**PROBLEM DESCRIPTION:**
Produce an exact copy of all the records.

**DATA TO EXAMINE:**
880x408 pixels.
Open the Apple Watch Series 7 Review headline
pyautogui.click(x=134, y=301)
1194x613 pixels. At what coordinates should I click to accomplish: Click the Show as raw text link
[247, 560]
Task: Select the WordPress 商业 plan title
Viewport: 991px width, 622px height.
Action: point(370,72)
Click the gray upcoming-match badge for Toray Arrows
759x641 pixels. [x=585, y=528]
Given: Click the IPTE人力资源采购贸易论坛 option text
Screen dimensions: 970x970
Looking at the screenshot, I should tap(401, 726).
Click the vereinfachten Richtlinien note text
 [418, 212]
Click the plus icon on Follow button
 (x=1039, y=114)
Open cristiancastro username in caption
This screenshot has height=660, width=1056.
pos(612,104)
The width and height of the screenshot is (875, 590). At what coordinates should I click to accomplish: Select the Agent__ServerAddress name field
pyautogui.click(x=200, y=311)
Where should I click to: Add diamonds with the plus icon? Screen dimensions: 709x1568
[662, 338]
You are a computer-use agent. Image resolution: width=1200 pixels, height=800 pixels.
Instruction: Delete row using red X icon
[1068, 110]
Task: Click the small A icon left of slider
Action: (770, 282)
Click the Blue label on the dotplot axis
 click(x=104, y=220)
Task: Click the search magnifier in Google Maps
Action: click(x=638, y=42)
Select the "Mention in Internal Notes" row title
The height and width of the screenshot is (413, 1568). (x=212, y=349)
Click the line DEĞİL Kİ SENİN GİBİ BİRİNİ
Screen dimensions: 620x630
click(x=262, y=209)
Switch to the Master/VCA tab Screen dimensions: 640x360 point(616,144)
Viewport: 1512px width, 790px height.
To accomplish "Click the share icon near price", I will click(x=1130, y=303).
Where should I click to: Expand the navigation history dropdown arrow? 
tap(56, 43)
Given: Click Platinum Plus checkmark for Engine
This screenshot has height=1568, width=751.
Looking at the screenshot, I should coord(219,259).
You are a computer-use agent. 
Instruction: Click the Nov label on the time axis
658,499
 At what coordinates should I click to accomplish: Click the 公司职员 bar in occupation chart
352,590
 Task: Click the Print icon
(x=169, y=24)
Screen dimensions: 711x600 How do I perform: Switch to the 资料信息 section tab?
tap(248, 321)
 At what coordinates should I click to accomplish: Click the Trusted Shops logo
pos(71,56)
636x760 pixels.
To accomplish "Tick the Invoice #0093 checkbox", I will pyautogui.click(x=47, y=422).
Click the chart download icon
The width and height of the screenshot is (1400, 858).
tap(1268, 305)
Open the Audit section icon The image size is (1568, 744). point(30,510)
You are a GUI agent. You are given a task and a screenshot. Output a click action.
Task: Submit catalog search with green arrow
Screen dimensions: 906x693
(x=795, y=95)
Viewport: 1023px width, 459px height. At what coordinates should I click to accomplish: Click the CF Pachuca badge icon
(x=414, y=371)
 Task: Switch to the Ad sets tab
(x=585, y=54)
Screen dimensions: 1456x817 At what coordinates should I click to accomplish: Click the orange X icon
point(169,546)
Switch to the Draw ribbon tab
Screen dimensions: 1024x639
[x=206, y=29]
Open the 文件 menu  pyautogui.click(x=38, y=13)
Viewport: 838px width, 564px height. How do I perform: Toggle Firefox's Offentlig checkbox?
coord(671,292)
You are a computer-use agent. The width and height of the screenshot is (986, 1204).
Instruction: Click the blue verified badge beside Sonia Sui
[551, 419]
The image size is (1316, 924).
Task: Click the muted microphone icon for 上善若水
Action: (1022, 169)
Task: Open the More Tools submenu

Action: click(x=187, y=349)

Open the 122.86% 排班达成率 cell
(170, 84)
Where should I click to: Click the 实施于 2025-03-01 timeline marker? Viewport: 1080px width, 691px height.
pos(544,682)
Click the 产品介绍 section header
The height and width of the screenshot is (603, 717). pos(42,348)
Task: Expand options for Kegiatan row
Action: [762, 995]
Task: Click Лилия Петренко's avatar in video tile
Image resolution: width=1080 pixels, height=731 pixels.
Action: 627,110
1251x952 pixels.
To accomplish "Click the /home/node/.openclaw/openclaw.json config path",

**ANSWER SECTION:**
880x408 pixels.
Open the Apple Watch Series 7 Review headline
pyautogui.click(x=134, y=301)
1194x613 pixels. At what coordinates should I click to accomplish: Click the Show as raw text link
[247, 560]
Task: Select the WordPress 商业 plan title
Viewport: 991px width, 622px height.
Action: point(370,72)
Click the gray upcoming-match badge for Toray Arrows
759x641 pixels. [x=585, y=528]
Given: Click the IPTE人力资源采购贸易论坛 option text
Screen dimensions: 970x970
Looking at the screenshot, I should tap(401, 726).
Click the vereinfachten Richtlinien note text
 [418, 212]
Click the plus icon on Follow button
 (x=1039, y=114)
Open cristiancastro username in caption
This screenshot has height=660, width=1056.
pos(612,104)
The width and height of the screenshot is (875, 590). At what coordinates should I click to accomplish: Select the Agent__ServerAddress name field
pyautogui.click(x=200, y=311)
Where should I click to: Add diamonds with the plus icon? Screen dimensions: 709x1568
[662, 338]
You are a computer-use agent. Image resolution: width=1200 pixels, height=800 pixels.
Instruction: Delete row using red X icon
[1068, 110]
Task: Click the small A icon left of slider
Action: (770, 282)
Click the Blue label on the dotplot axis
 click(x=104, y=220)
Task: Click the search magnifier in Google Maps
Action: click(x=638, y=42)
Select the "Mention in Internal Notes" row title
The height and width of the screenshot is (413, 1568). (x=212, y=349)
Click the line DEĞİL Kİ SENİN GİBİ BİRİNİ
Screen dimensions: 620x630
click(x=262, y=209)
Switch to the Master/VCA tab Screen dimensions: 640x360 point(616,144)
Viewport: 1512px width, 790px height.
To accomplish "Click the share icon near price", I will click(x=1130, y=303).
Where should I click to: Expand the navigation history dropdown arrow? 
tap(56, 43)
Given: Click Platinum Plus checkmark for Engine
This screenshot has height=1568, width=751.
Looking at the screenshot, I should coord(219,259).
You are a computer-use agent. 
Instruction: Click the Nov label on the time axis
658,499
 At what coordinates should I click to accomplish: Click the 公司职员 bar in occupation chart
352,590
 Task: Click the Print icon
(x=169, y=24)
Screen dimensions: 711x600 How do I perform: Switch to the 资料信息 section tab?
tap(248, 321)
 At what coordinates should I click to accomplish: Click the Trusted Shops logo
pos(71,56)
636x760 pixels.
To accomplish "Tick the Invoice #0093 checkbox", I will pyautogui.click(x=47, y=422).
Click the chart download icon
The width and height of the screenshot is (1400, 858).
tap(1268, 305)
Open the Audit section icon The image size is (1568, 744). point(30,510)
You are a GUI agent. You are given a task and a screenshot. Output a click action.
Task: Submit catalog search with green arrow
Screen dimensions: 906x693
(x=795, y=95)
Viewport: 1023px width, 459px height. At what coordinates should I click to accomplish: Click the CF Pachuca badge icon
(x=414, y=371)
 Task: Switch to the Ad sets tab
(x=585, y=54)
Screen dimensions: 1456x817 At what coordinates should I click to accomplish: Click the orange X icon
point(169,546)
Switch to the Draw ribbon tab
Screen dimensions: 1024x639
[x=206, y=29]
Open the 文件 menu  pyautogui.click(x=38, y=13)
Viewport: 838px width, 564px height. How do I perform: Toggle Firefox's Offentlig checkbox?
coord(671,292)
You are a computer-use agent. The width and height of the screenshot is (986, 1204).
Instruction: Click the blue verified badge beside Sonia Sui
[551, 419]
The image size is (1316, 924).
Task: Click the muted microphone icon for 上善若水
Action: (1022, 169)
Task: Open the More Tools submenu

Action: click(x=187, y=349)

Open the 122.86% 排班达成率 cell
(170, 84)
Where should I click to: Click the 实施于 2025-03-01 timeline marker? Viewport: 1080px width, 691px height.
pos(544,682)
Click the 产品介绍 section header
The height and width of the screenshot is (603, 717). pos(42,348)
Task: Expand options for Kegiatan row
Action: [762, 995]
Task: Click Лилия Петренко's avatar in video tile
Image resolution: width=1080 pixels, height=731 pixels.
Action: 627,110
1251x952 pixels.
To accomplish "Click the /home/node/.openclaw/openclaw.json config path",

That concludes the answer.